THE COWARD dies a thousand deaths (in the well-worn aphorism), the brave man dies but once. The dental coward, on the other hand, lacking the specter of death to dignify his fears and evasions, makes do with postponing a thousand appointments at the last moment on increasingly implausible pretexts (the dog ate my car keys; the ozone layer is too thin for me to go out; I've just been indicted) while the brave man cheerfully fills in for him in the chair on a half-hour's notice.

Like fearful fliers, dental cowards are many in number, and no more likely to be shamed out of their phobia than they are to be coaxed out of it by statistics or the reassurances of experts, all of whom have, to them, the credibility of the man with the Novocain needle who says: "This will sting a little."

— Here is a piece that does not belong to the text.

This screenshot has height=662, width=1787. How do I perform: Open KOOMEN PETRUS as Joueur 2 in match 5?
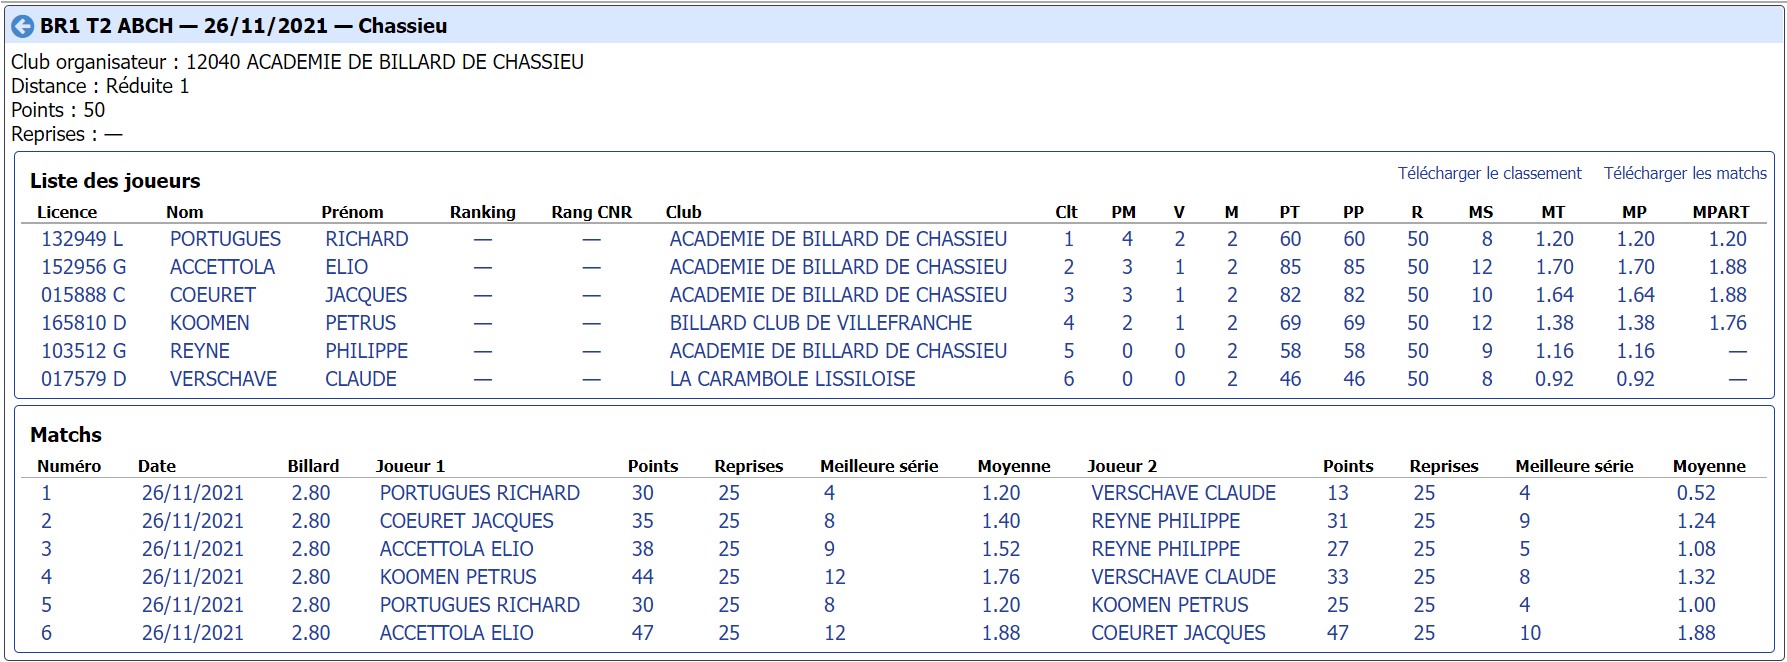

Now, however, there may be hope, at least a little of it, flowing from an encouraging technological development. Recently there was a report in The Post's Health section on a new device that may replace Novocain. "Electronic dental anesthesia (EDA) sends electronic impulses to the brain through electrodes attached to the gums," the report said. "The impulses block pain signals traveling from nerve endings in the teeth to the brain. Patients can control the level of anesthesia from a box by their chair."

One expert predicts that within five years, the majority of dentists will be using EDA. That may be all the encouragement the hard-core dental coward needs to stop procrastinating and make an appointment at last. Maybe for a day in late December or early January. Maybe for about five years from now.